Retrieval-Augmented Generation with LangChain
Large language models hallucinate when asked about facts outside their training data. Retrieval-Augmented Generation (RAG) solves this by fetching relevant passages from a document store at query time and feeding them as context to the model. The result is factually grounded answers without fine-tuning. This article walks through building a complete RAG pipeline with LangChain from document ingestion to final answer.
1. RAG Architecture
A RAG system has two distinct phases.
Indexing (run once, or on document updates):
- Load raw documents.
- Split them into chunks small enough to fit in the LLM context window.
- Embed each chunk with a text embedding model.

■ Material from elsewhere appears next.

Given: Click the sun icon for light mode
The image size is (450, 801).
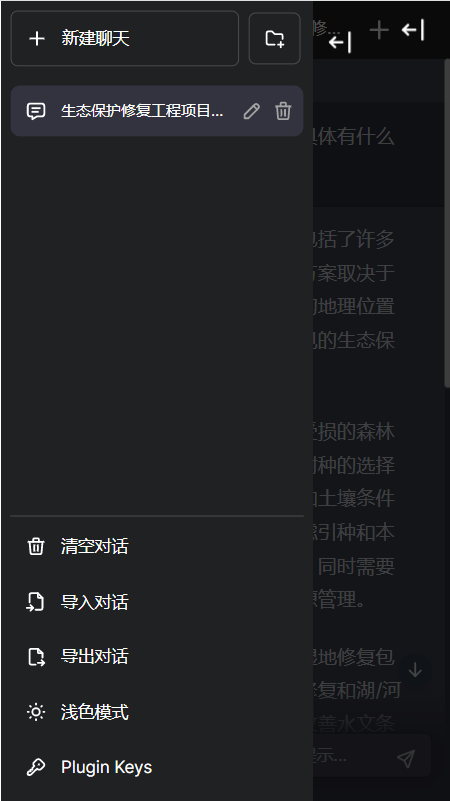Looking at the screenshot, I should click(x=36, y=712).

- Store embeddings in a vector index.
Querying (run at inference time):
- Embed the user question.
- Retrieve the $k$ most similar chunks from the index using cosine similarity.
- Inject those chunks as context into a prompt template.
- Call the LLM and return its answer.
Figure: RAG indexing pipeline (left) and query pipeline (right).
The retrieval step is what keeps answers grounded: the LLM can only say what the retrieved passages allow.
2. Prerequisites
pip install langchain langchain-openai langchain-community faiss-cpu
You need an OpenAI API key exported as OPENAI_API_KEY.
3. Building the RAG Pipeline
Step 1: Load and split documents
from langchain_community.document_loaders import TextLoader
from langchain.text_splitter import RecursiveCharacterTextSplitter
# Load a local text file — swap for PyPDFLoader, WebBaseLoader, etc.
loader = TextLoader("docs/ml_glossary.txt", encoding="utf-8")
documents = loader.load()
splitter = RecursiveCharacterTextSplitter(
chunk_size=500, # characters per chunk
chunk_overlap=50, # overlap avoids cutting sentences at boundaries
)
chunks = splitter.split_documents(documents)
print(f"{len(chunks)} chunks created")
RecursiveCharacterTextSplitter tries to split on paragraph breaks first, then sentences, then words — preserving semantic coherence better than a fixed-size split.
Step 2: Embed and index
from langchain_openai import OpenAIEmbeddings
from langchain_community.vectorstores import FAISS
embeddings = OpenAIEmbeddings(model="text-embedding-3-small")
# Build the FAISS index from chunks (calls the embedding API once per chunk)
vector_store = FAISS.from_documents(chunks, embeddings)
# Persist locally so you don't re-embed on every restart
vector_store.save_local("faiss_index")
For large corpora, replace FAISS with a managed store like Pinecone or pgvector to avoid loading the full index into memory.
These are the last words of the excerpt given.